You are a Named Entity Recognition assistant. Extract the following entities from the input text and output as JSON.

Output format: a JSON object with entity types as keys and arrays of extracted values. Do NOT include character positions, start/end indices, or spans — only entity types and their values.

Entity types to extract:
- BBAN_CODE
- CREDIT_CARD
- DATE_OF_BIRTH
- EMAIL_ADDRESS
- HEALTH_INSURANCE_NUMBER
- HONG_KONG_ID
- IBAN_CODE
- INDIA_AADHAAR
- INDIA_PAN
- IP_ADDRESS
- LICENSE_PLATE_NUMBER
- MEDICAL_RECORD_NUMBER
- PHONE_NUMBER
- ROUTING_NUMBER
- SWIFT_CODE
- US_BANK_NUMBER
- US_DRIVER_LICENSE
- US_ITIN
- US_PASSPORT
- US_SSN
- VEHICLE_VIN

IMPORTANT RULES:
- Always include ALL entity keys in your output
- Use empty arrays [] for entity types not found in the text
- Extract the exact entity values as they appear in the text
- Do not infer or guess entities that are not explicitly present
- Output valid JSON only (entity types + values, no positions or indices)

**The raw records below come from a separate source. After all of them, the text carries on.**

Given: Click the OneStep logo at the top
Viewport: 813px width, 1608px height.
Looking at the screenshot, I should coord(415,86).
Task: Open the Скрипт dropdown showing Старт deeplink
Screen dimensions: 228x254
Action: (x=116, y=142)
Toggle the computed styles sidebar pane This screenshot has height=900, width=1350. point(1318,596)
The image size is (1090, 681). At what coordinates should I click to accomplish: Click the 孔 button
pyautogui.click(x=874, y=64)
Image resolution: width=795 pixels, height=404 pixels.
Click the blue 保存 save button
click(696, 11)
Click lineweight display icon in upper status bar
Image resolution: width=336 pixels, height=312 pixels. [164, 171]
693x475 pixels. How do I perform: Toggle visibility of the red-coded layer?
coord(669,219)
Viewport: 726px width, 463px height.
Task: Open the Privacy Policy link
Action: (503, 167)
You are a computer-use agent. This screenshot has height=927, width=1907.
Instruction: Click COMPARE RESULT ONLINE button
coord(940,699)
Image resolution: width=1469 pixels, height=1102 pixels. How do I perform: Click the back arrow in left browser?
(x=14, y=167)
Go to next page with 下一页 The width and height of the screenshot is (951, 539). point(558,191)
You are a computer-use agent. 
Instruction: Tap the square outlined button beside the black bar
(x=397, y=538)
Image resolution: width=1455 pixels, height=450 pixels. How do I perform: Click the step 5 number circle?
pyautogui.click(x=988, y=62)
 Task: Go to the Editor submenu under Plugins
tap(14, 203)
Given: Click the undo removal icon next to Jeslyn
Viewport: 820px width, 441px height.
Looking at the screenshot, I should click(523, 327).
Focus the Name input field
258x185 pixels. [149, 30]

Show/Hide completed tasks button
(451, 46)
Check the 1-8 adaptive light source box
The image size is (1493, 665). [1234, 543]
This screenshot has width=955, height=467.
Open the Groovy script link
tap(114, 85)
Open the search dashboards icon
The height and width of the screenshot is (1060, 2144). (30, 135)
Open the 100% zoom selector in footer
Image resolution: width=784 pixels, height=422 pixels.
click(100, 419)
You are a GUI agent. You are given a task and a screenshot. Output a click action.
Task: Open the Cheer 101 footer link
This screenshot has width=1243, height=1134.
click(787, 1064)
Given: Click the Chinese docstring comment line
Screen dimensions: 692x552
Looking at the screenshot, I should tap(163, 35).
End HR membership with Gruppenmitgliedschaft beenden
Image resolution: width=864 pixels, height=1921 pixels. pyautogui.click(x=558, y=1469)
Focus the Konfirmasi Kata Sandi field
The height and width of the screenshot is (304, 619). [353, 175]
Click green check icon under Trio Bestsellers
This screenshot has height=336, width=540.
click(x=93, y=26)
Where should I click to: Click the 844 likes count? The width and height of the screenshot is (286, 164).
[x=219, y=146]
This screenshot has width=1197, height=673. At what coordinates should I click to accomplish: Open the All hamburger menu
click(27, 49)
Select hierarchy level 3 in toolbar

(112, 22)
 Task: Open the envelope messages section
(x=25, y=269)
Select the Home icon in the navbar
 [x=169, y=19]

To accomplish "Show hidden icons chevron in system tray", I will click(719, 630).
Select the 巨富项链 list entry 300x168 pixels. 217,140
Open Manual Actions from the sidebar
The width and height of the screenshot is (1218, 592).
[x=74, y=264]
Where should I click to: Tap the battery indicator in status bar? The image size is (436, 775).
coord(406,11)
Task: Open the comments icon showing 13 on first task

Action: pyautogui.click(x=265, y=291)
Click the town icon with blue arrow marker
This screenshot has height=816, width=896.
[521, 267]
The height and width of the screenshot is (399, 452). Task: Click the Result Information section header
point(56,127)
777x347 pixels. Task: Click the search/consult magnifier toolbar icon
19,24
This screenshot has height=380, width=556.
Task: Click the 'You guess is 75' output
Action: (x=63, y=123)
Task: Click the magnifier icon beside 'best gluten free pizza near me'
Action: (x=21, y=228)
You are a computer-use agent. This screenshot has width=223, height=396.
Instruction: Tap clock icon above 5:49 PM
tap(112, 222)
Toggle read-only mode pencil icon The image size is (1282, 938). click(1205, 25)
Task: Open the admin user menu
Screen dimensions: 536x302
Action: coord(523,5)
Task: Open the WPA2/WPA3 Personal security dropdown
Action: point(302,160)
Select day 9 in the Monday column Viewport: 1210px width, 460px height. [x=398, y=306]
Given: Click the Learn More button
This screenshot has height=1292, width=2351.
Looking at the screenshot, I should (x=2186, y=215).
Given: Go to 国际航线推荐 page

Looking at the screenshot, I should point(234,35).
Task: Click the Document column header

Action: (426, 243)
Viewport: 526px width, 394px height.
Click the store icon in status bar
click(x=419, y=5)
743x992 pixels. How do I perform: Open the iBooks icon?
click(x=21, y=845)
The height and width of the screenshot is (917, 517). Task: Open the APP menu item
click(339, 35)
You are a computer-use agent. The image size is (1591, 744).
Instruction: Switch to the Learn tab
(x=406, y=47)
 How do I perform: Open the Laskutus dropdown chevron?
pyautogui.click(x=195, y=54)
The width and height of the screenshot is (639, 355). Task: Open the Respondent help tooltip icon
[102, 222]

Output schema (always include all keys, use empty arrays for missing entities):
{
  "BBAN_CODE": [],
  "CREDIT_CARD": [],
  "DATE_OF_BIRTH": [],
  "EMAIL_ADDRESS": [],
  "HEALTH_INSURANCE_NUMBER": [],
  "HONG_KONG_ID": [],
  "IBAN_CODE": [],
  "INDIA_AADHAAR": [],
  "INDIA_PAN": [],
  "IP_ADDRESS": [],
  "LICENSE_PLATE_NUMBER": [],
  "MEDICAL_RECORD_NUMBER": [],
  "PHONE_NUMBER": [],
  "ROUTING_NUMBER": [],
  "SWIFT_CODE": [],
  "US_BANK_NUMBER": [],
  "US_DRIVER_LICENSE": [],
  "US_ITIN": [],
  "US_PASSPORT": [],
  "US_SSN": [],
  "VEHICLE_VIN": []
}

Usage

from transformers import AutoTokenizer, AutoModelForCausalLM
from peft import PeftModel

model_id = "DAXAAI-Research/qwen-pii-ner-adapters-v4-sparse"
base_model_id = "Qwen/Qwen3-4B-Instruct-2507"

# Load tokenizer from the adapter repo (contains any vocab changes made during fine-tuning)
tokenizer = AutoTokenizer.from_pretrained(model_id)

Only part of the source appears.